Everything got done in batches; drill the holes in the mortices, then go through every tenon, seat it, tap the drill bit in to mark the tenon, then bradawl a point a sixteenth (or a millimeter – the distance seems to be the smallest whole unit the person talking about drawboring grew up knowing about) closer to the shoulder, then drill that hole out in the tenon; and repeat.

Last job of the evening was to roughly crosscut the panels oversize, and plane them smooth on both sides. I’ll finish plane them when I have the final dimensions. I won’t be carving them because of time.
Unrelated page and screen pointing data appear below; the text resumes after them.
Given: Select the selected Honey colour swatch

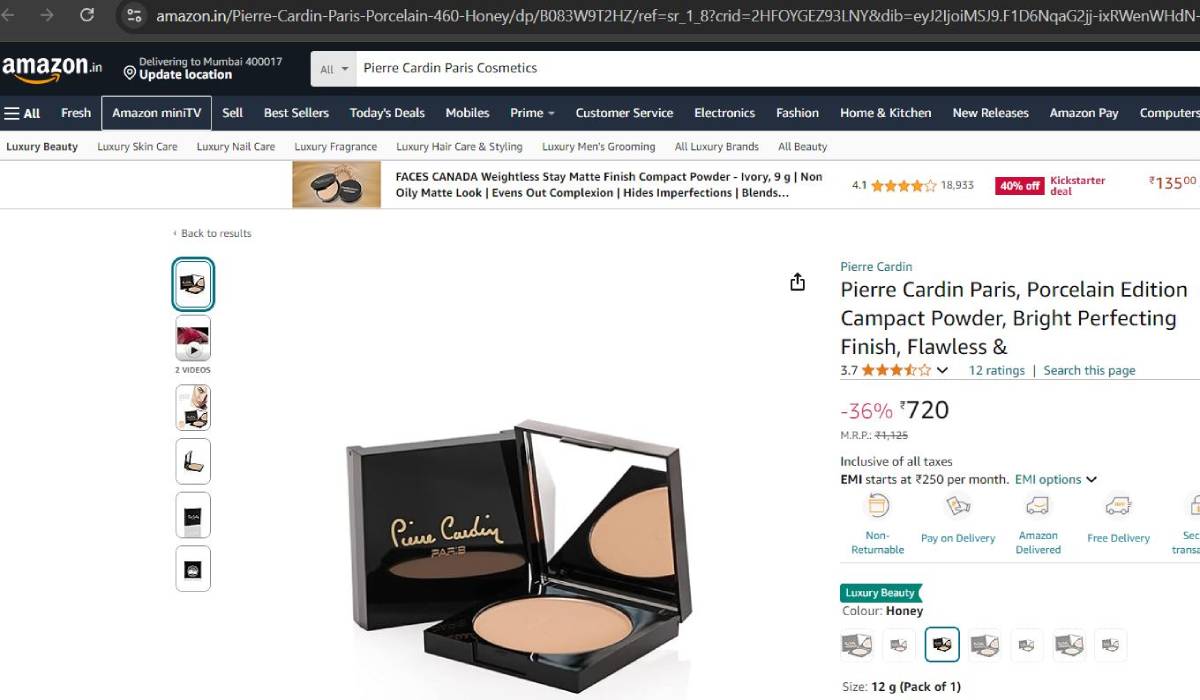Looking at the screenshot, I should point(942,645).
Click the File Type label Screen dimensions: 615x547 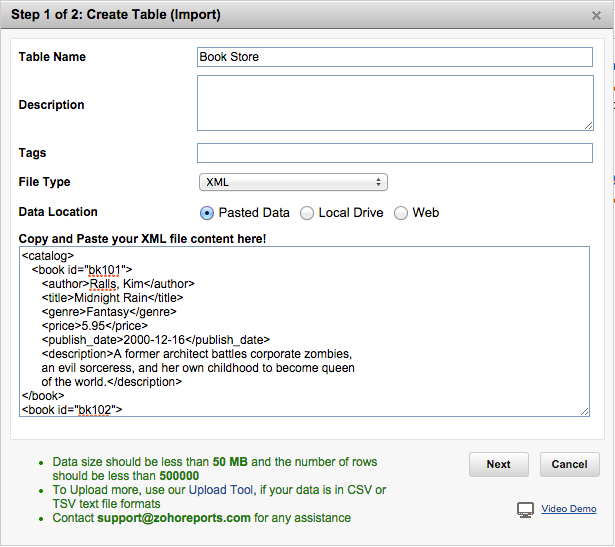[x=44, y=182]
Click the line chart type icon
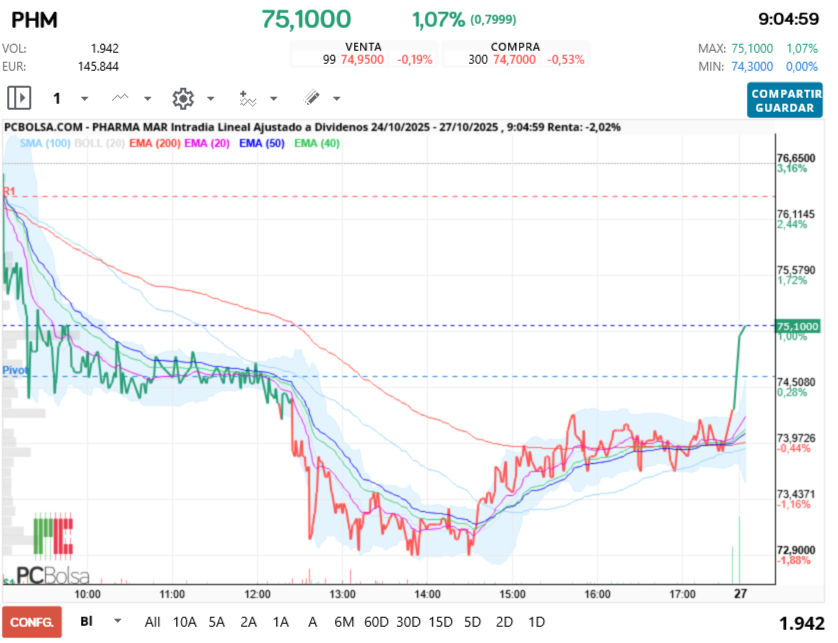Image resolution: width=838 pixels, height=643 pixels. pos(121,98)
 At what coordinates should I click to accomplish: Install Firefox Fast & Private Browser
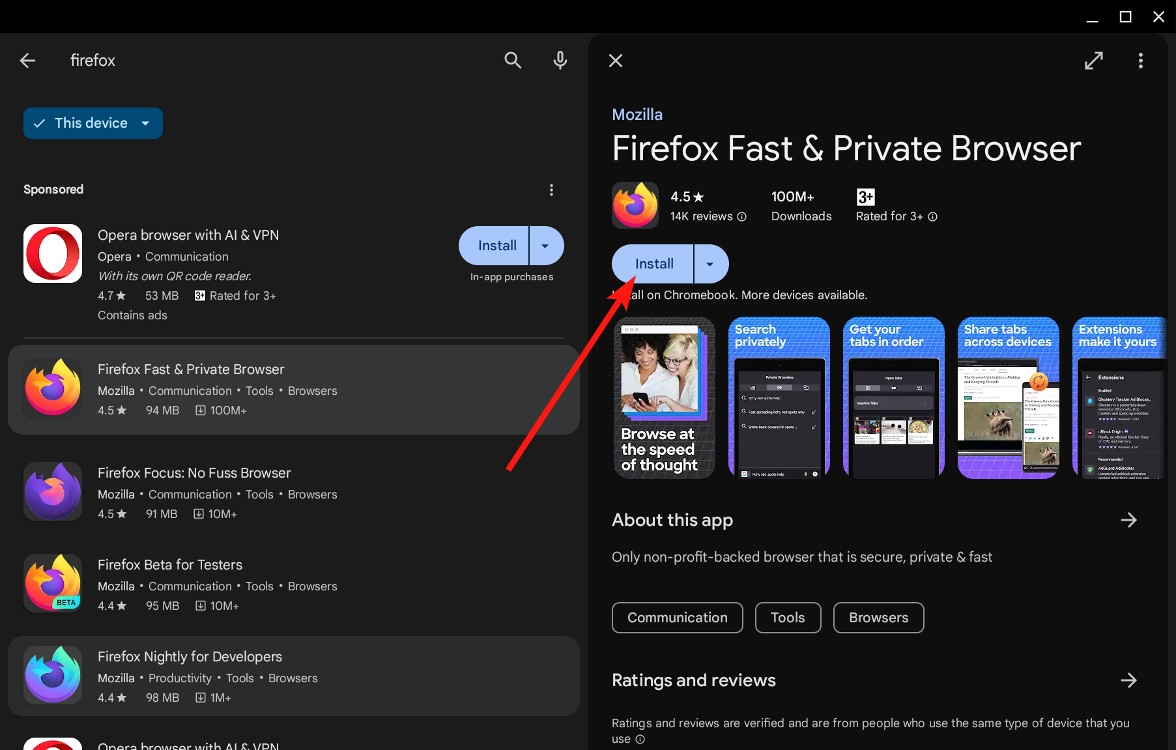(652, 263)
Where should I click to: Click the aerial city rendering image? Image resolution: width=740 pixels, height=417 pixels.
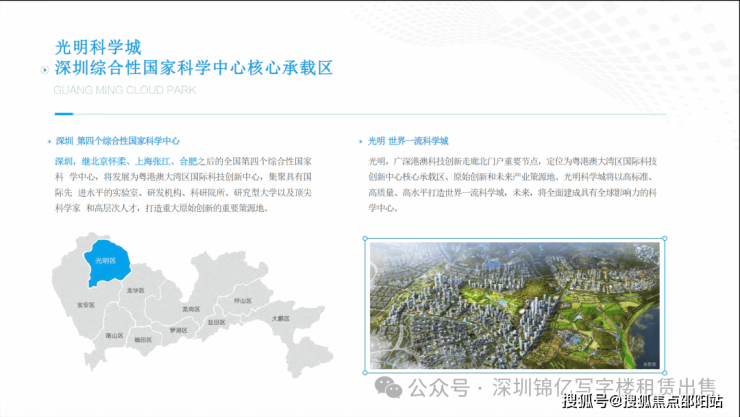click(x=515, y=305)
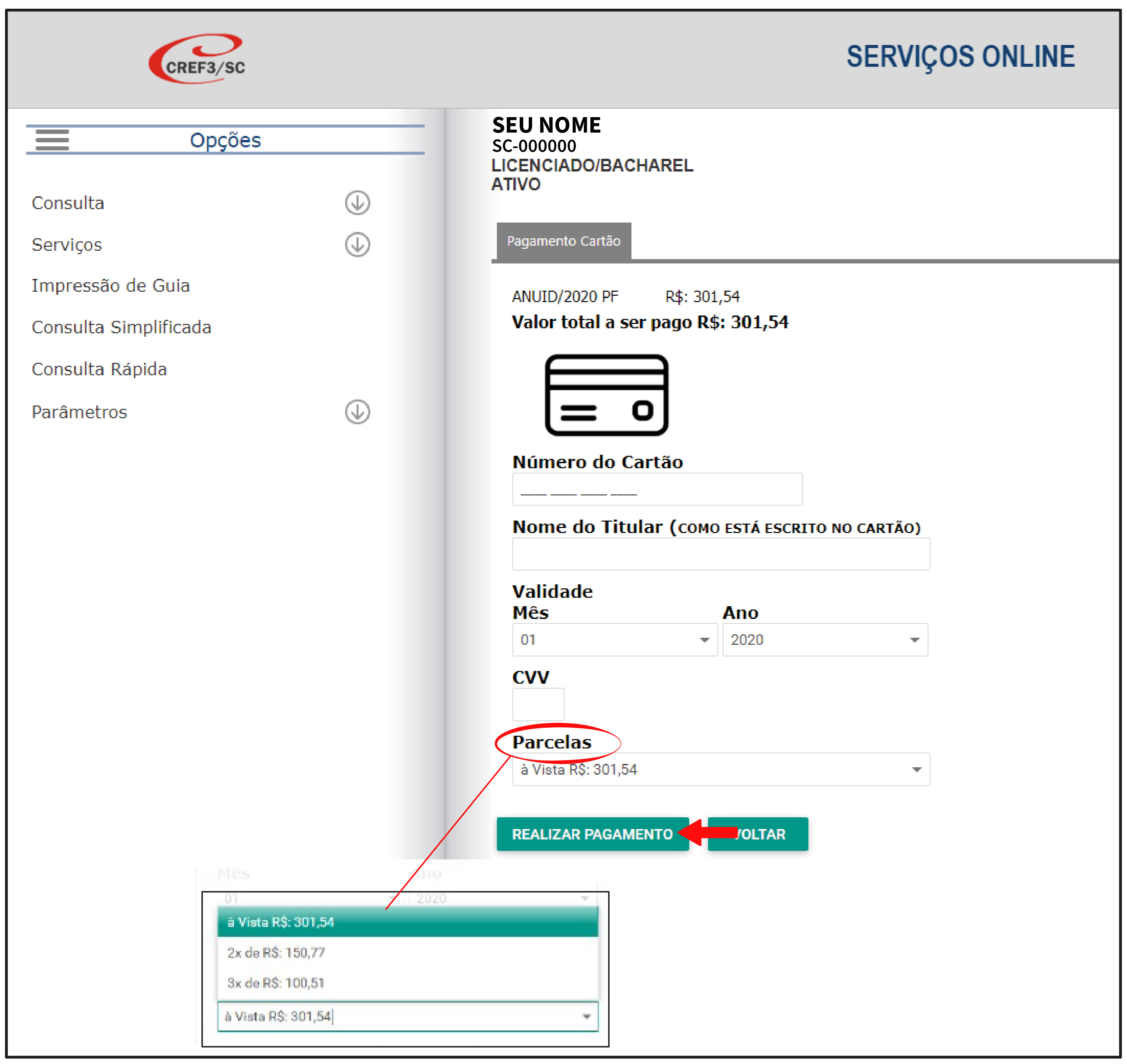Open the Ano validity dropdown

point(825,640)
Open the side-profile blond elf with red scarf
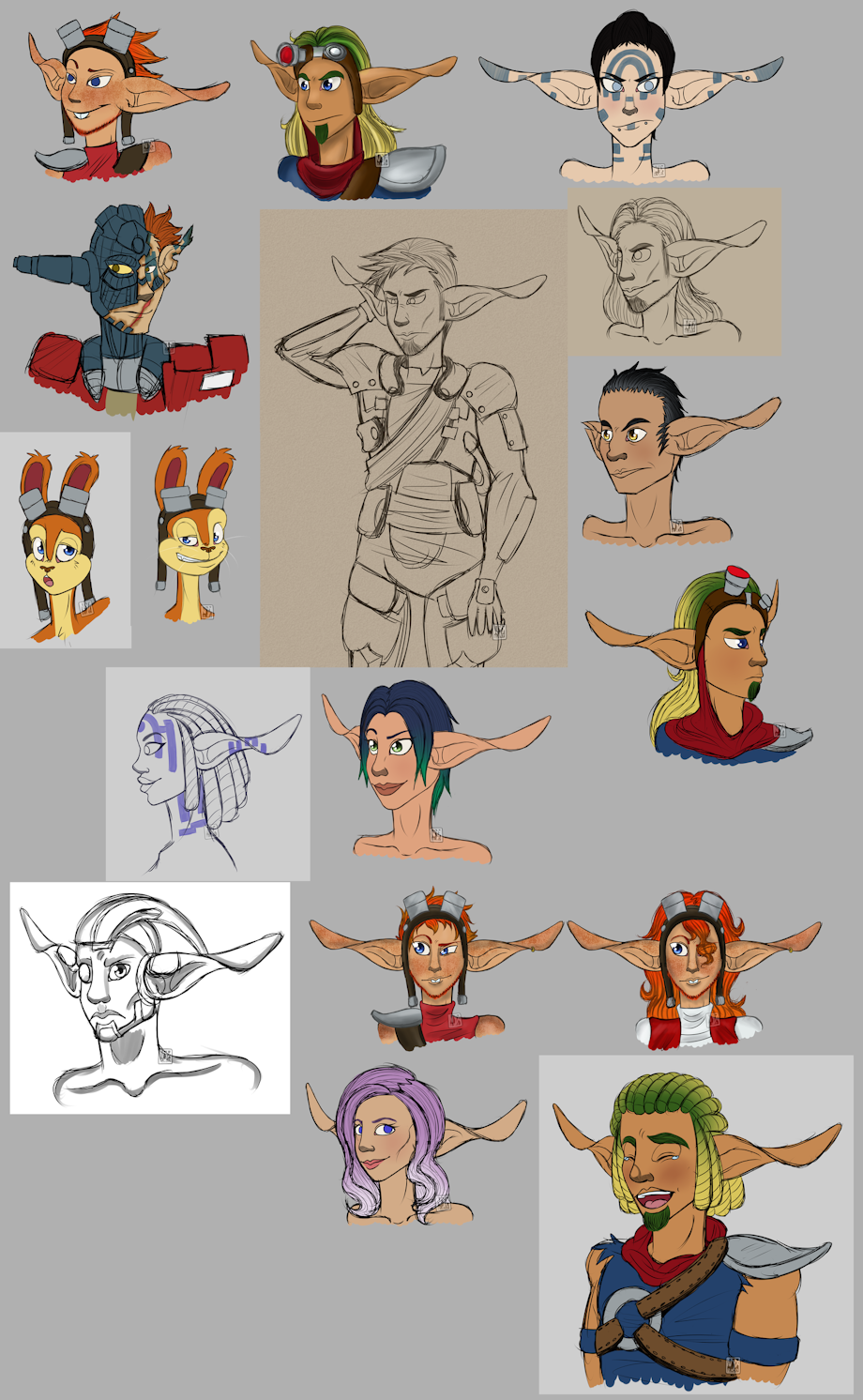863x1400 pixels. [x=700, y=666]
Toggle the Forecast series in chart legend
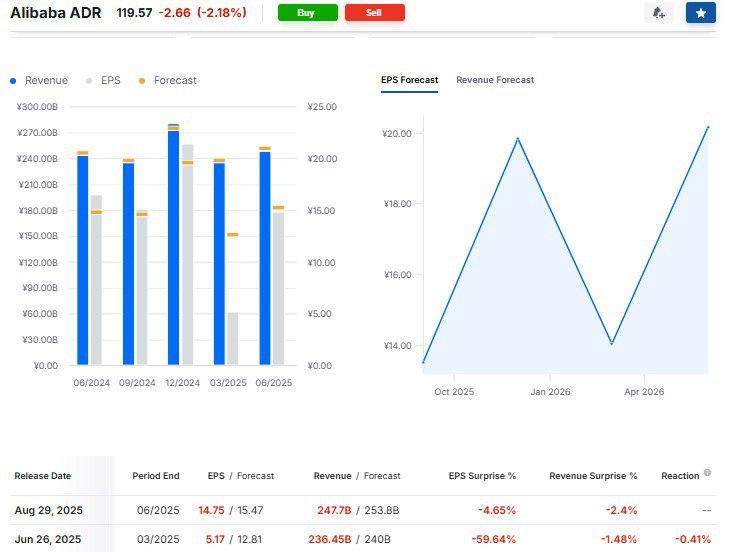The height and width of the screenshot is (552, 738). click(168, 80)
Tomorrow I’ll start assembly; when the carcass is together I can cut and install the floorboards and start working on the lid…

TDL:

  • Rip out lid frame parts
  • Groove lid frame parts
  • Cut lid frame M&T joints and drill for drawboring
  • Measure out lid panel size
  • Groove lid panel
  • Shape lid panel
  • Cut box tenons and drill M&T joints for drawboring
  • Groove bottom box rails for floorboards
  • Crosscut floorboards to width
  • Plane panels
  • Cut panels to final size
  • Bevel or rebate panel edges to fit grooves in rails
  • Plane away inside corner on stiles
  • Cut edge floorboards to fit around stiles
  • Possibly build face frame for the top of the chest
  • Assembly
  • Hinges
  • Finishing

One thought on “Blood, gouges and drawbores

  • Jan 22, 2018 at 1103
    Permalink

    If I’m not bleeding I’m not working, I just call it signing my work.